Ceci dit, le travail avec les unités d’alcoologie, les centres de revalidation mais aussi la présence de l’entourage seront des facteurs déterminants dans la récupération du patient. « Il est très important de tout expliquer à la famille, commente le Dr Lambot : le pourquoi, le comment, les dangers. Mais il faut aussi que cette famille soit présente et fiable. »
Le manque : un facteur déclencheur
« Le manque lui-même est un élément toxique qui peut déclencher le syndrome chez une personne carencée : c’est pourquoi, dans une cure de désintoxication, on n’attend pas que la personne soit en manque pour la soigner. On lui donne des médicaments pour prévenir l’apparition du manque et on lui administre des vitamines », poursuit le Pr Verbanck.
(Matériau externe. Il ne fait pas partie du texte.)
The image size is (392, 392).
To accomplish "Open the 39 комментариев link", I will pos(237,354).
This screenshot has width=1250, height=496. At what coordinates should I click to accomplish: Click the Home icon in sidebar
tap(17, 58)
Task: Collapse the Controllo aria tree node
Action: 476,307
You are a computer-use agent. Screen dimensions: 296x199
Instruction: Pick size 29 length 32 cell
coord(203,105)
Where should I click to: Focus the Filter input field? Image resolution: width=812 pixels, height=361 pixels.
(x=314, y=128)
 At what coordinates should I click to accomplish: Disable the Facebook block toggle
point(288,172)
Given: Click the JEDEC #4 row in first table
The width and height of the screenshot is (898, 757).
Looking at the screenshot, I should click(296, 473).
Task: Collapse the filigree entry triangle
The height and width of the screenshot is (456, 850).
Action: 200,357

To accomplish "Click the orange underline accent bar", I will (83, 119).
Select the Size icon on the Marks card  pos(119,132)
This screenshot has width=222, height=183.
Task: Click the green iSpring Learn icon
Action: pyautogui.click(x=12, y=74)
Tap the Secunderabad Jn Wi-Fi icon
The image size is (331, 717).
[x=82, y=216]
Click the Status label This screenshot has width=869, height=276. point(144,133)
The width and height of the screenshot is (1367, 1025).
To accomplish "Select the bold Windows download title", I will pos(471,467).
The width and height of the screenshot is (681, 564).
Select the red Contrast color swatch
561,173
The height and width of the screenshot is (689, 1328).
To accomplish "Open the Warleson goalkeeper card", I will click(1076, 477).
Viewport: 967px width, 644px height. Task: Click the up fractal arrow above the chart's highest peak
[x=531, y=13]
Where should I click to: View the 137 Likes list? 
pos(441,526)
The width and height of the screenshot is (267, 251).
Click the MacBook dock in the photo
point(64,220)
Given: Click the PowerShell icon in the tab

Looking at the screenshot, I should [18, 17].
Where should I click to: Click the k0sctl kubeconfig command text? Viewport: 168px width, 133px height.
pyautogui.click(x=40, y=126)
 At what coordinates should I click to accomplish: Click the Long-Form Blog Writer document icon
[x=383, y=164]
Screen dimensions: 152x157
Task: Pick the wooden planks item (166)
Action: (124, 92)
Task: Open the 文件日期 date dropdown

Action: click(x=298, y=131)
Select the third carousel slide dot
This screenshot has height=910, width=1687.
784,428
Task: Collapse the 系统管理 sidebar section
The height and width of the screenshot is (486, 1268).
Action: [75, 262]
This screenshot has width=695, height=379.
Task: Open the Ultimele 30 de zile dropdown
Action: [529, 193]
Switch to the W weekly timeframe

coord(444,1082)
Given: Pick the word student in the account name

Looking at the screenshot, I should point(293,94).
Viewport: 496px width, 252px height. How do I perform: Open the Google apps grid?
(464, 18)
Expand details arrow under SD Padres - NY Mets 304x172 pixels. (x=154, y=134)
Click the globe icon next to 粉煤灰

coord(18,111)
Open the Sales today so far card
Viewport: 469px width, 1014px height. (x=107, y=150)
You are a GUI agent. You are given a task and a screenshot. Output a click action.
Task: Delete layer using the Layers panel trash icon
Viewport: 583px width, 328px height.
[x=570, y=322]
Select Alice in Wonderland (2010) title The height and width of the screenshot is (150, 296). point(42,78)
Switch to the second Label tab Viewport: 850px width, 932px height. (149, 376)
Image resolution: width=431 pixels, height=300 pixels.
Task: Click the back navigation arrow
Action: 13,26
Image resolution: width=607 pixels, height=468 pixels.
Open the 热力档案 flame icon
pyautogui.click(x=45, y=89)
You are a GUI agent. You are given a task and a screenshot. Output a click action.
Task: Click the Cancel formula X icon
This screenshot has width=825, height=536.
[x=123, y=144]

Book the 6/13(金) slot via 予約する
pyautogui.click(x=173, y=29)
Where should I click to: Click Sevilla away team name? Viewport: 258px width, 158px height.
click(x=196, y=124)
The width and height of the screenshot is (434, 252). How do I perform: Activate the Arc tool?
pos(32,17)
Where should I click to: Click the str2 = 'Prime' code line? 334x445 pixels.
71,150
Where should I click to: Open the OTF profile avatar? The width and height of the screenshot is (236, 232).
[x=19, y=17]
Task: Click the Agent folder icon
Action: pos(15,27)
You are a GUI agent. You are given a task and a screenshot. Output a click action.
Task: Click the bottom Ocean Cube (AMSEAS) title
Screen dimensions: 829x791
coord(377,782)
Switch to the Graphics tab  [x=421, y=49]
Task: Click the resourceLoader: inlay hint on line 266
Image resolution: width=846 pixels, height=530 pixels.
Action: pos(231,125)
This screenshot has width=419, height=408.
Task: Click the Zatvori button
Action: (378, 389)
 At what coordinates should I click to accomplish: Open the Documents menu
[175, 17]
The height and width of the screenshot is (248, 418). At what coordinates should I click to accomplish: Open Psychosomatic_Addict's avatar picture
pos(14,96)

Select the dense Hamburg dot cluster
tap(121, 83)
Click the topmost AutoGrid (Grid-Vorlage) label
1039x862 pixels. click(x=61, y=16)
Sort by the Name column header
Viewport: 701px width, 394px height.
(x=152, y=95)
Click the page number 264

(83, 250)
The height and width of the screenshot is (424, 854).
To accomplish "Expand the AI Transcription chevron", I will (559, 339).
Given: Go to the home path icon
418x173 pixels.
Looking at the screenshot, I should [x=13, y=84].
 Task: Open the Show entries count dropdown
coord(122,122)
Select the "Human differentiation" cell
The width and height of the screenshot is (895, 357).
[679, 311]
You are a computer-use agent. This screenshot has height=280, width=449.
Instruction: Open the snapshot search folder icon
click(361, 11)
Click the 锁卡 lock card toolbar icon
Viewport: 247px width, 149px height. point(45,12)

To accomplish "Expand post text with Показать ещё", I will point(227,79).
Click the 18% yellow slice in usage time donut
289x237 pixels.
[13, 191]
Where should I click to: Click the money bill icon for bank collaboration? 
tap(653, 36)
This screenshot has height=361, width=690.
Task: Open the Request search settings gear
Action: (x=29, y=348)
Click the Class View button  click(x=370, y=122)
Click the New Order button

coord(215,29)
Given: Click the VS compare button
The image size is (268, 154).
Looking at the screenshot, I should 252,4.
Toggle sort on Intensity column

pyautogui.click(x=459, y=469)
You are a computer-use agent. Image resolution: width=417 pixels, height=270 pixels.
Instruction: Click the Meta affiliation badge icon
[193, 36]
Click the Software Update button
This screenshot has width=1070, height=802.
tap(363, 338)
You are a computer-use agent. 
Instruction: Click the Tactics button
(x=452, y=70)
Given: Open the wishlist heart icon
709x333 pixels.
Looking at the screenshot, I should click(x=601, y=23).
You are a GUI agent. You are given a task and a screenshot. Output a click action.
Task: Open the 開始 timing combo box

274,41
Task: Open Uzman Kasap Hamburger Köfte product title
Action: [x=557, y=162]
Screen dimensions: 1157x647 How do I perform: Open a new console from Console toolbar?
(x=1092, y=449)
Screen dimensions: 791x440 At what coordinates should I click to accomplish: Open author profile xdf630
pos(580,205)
Il importe donc de rappeler aux patients alcooliques et à leurs familles qu’il est dangereux d’arrêter de boire brutalement sans suivi médical... « Les patients qui décident d’entrer en cure de désintoxication ne doivent surtout pas arrêter de boire les jours précédents pour ‘se préparer’ comme ils veulent parfois le faire », insiste-t-il. Car aujourd’hui encore, trop de personnes se retrouvent dans des états neurologiques graves pour avoir arrêté de boire « sauvagement » alors que leur organisme lui-même n’en était plus capable.